Northrop Grumman Sends the Industry’s First Life-Extension Satellite into Space
Northrop Grumman and its wholly-owned SpaceLogistics subsidiary sent the industry’s first on-orbit servicing satellite life-extension spacecraft, the Mission Extension Vehicle-1 (MEV-1), into Supersynchronous Transfer Orbit (SSTO) on an International Launch Services (ILS) Proton Breeze M rocket, the companies announced Oct. 9.
MEV-1 will dock to client vehicles in Geosynchronous Orbit (GEO) to provide attitude and orbit control of the combined vehicle stack. MEV-1 has the ability to dock and undock several times during its 15 year design life, allowing it to service multiple customers. SpaceLogistics was contracted by Intelsat to extend the life of the Intelsat 901 satellite for five years using the MEV-1. Following the MEV-1 launch, a Northrop Grumman spokesperson told Via Satellite that the companies are targeting late January for a docking between MEV-1 and Intelsat 901.
“MEV-1 will be providing life extension services for Intelsat 901 which will replace one of our other end of life satellite assets, deferring the need to procure a new satellite,” Intelsat CEO Stephen Spengler said at the SATELLITE conference in 2018 shortly after the initial MEV contract was announced. “We also have the option to transfer the service to another satellite in our fleet if needed. This flexibility is critical to our overall fleet management plan moving forward.”
“The launch and eventual docking of MEV-1, the industry’s first life extension vehicle, demonstrates Northrop Grumman’s and SpaceLogistics’ ability to innovate and deliver game changing technology. We are proud to have partnered with the ILS and Eutelsat teams who worked long and hard to ensure mission success,’ said Tom Wilson, President, SpaceLogistics. “MEV-1 marks the first step towards introducing even more advanced on-orbit servicing capabilities and services for our customers.”
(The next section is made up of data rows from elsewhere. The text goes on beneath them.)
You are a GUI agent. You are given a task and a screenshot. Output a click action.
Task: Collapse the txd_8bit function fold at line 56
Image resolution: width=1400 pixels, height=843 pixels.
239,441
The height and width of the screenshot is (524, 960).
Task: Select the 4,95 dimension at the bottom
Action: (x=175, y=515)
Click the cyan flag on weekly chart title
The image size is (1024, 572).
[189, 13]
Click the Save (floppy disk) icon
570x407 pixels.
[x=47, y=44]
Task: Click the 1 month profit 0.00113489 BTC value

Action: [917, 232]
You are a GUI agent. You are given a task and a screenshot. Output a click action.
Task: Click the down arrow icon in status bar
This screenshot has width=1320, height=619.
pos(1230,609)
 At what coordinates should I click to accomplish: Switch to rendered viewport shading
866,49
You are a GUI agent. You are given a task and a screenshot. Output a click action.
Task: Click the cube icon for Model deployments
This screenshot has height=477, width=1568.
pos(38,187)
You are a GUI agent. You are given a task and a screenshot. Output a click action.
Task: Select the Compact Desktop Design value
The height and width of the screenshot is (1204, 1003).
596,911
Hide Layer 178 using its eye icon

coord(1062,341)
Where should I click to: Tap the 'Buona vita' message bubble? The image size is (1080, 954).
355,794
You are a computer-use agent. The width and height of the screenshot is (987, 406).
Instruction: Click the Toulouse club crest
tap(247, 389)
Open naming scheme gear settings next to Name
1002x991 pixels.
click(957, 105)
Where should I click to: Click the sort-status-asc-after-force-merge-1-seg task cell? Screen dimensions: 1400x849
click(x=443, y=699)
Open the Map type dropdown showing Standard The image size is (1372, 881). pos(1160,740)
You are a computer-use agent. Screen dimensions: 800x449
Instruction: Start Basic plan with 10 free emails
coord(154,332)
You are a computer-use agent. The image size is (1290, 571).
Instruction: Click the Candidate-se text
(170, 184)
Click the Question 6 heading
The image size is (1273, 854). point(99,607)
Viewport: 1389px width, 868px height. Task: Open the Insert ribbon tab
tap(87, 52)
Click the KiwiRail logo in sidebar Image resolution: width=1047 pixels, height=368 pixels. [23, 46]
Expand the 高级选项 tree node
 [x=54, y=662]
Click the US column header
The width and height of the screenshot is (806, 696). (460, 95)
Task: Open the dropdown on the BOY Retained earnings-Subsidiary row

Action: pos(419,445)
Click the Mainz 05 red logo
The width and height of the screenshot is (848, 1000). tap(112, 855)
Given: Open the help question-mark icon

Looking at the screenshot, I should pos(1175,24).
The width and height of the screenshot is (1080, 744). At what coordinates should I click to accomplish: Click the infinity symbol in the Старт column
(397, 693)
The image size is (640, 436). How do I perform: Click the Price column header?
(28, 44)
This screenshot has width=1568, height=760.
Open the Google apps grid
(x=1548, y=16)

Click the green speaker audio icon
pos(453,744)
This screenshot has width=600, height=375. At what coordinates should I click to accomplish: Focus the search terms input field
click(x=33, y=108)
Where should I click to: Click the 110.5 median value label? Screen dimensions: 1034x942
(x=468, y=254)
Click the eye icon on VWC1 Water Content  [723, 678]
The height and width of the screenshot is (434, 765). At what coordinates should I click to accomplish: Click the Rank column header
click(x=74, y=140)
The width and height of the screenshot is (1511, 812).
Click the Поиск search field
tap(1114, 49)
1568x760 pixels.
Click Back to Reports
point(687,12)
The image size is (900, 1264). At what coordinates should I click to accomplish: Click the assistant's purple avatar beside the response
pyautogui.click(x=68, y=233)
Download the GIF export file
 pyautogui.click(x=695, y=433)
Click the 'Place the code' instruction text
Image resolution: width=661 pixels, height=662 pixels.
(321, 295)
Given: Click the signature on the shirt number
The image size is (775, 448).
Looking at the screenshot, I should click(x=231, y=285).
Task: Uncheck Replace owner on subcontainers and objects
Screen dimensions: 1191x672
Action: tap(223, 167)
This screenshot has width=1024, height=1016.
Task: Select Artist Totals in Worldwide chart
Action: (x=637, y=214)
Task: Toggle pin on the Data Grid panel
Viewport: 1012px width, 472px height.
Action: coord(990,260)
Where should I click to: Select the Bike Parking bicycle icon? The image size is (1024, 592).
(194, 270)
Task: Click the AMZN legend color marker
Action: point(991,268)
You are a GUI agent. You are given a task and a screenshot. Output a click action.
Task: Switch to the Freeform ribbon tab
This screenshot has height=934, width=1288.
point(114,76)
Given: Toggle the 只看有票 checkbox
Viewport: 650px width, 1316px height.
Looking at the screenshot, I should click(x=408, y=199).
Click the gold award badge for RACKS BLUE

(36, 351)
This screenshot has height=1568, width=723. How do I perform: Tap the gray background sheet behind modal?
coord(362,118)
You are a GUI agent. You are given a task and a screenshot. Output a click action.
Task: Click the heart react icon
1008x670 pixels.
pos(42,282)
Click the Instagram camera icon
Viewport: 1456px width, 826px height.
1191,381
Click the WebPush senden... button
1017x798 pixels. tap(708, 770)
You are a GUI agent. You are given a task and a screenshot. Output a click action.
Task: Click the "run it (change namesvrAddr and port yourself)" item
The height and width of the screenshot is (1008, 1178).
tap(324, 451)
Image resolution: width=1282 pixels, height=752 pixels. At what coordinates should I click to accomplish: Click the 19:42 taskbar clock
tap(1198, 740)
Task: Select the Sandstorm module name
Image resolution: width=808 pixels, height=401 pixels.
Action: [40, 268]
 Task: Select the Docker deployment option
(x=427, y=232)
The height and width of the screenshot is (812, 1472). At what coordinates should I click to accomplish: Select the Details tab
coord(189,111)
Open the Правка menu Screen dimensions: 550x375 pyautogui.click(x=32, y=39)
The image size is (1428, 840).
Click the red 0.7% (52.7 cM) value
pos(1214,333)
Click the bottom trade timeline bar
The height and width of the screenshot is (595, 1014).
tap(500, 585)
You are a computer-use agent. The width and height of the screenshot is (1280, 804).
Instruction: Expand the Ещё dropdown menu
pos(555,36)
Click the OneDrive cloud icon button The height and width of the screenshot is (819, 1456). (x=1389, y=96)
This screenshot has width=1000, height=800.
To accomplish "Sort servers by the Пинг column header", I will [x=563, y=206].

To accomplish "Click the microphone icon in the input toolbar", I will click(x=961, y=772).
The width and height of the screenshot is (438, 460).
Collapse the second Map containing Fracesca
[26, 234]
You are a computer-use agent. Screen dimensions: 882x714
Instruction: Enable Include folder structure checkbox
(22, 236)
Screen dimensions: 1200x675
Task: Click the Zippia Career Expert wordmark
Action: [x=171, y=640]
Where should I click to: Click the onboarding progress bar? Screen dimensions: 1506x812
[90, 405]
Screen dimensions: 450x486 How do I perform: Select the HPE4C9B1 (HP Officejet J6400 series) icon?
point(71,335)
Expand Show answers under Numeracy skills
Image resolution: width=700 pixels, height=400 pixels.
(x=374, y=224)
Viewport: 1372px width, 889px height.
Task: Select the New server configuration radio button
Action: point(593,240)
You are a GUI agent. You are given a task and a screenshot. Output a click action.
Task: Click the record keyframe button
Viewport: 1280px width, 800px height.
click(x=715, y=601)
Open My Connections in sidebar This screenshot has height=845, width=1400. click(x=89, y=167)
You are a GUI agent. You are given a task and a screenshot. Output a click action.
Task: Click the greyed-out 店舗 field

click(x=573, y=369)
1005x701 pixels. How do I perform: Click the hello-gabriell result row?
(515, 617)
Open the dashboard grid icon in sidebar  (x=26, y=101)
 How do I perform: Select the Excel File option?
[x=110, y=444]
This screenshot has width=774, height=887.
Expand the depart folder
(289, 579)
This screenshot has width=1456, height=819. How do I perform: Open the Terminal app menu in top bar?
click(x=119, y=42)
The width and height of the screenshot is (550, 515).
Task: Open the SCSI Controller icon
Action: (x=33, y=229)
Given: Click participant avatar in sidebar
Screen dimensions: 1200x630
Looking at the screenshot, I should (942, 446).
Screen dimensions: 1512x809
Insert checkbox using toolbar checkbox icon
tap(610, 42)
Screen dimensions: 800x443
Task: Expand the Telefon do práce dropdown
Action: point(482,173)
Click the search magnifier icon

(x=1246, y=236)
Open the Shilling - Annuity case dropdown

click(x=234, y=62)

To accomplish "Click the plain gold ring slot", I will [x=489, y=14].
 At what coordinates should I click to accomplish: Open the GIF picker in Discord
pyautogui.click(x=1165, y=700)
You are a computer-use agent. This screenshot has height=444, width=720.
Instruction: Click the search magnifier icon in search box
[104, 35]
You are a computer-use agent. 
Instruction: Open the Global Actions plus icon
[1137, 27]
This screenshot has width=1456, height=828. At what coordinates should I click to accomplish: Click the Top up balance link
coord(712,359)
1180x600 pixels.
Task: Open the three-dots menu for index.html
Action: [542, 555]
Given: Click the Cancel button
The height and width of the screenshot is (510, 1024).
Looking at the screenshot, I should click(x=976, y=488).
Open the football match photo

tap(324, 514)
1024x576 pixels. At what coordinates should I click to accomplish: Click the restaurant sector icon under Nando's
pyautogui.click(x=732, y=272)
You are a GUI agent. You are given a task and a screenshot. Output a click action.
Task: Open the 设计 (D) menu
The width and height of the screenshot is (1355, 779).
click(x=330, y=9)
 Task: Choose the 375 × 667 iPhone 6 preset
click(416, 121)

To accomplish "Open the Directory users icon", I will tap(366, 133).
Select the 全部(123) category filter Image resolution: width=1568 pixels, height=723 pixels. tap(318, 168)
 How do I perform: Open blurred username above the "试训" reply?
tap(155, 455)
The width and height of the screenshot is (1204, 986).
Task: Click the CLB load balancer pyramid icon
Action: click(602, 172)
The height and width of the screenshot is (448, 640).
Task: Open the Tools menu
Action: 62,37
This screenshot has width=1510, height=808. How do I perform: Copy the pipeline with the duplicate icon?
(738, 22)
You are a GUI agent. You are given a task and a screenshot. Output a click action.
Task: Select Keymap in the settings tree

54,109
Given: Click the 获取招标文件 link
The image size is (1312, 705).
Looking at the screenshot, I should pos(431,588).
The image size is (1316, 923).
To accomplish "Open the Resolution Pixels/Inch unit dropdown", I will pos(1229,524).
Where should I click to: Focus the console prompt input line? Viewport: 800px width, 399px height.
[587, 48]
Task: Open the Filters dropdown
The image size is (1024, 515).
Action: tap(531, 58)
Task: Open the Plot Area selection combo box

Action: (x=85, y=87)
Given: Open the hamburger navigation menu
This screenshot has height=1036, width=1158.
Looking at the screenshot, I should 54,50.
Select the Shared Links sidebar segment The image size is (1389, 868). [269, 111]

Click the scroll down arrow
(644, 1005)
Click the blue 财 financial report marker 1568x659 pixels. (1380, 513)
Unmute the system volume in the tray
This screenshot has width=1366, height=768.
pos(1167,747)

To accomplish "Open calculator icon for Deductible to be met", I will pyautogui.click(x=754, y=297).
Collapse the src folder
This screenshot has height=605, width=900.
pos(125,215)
A second MEV, called MEV-2, is a ‘build to print’ of MEV-1 which allows Northrop to reduce its build schedule to just 26 months or less. MEV-2 is expected to launch in 2020. Both MEV spacecraft will undock and have about 10 years’ worth of fuel. MEV-2 will also be providing a five-year life extension to another satellite in Intelsat’s fleet starting in the second half of 2020.
The MEV project was nearly a decade in the making, originating back to a spacecraft concept proposed in 2010 by a 50/50 joint venture between Northrop (formerly ATK and then Orbital ATK) and U.S. Space named ViviSat. The joint venture was dissolved in April 2016, but continued on as a solo-project at ATK and then Northrop Grumman, when it purchased ATK in 2018.
The MEV-1 is based on the GeoStar-3 platform. Operators at the Northrop Grumman operations center in Dulles, Virginia acquired the spacecraft’s first telemetry from orbit shortly after successful launch and separation. The reservicing spacecraft is the first SpaceLogistics satellite launched on an ILS Proton. It was also the second ILS dual launch, and the first dual launch with two commercial satellites. The second satellite launched on the ILS mission was Eutelsat‘s EUTELSAT 5 West B, which was also manufactured by Northrop Grumman.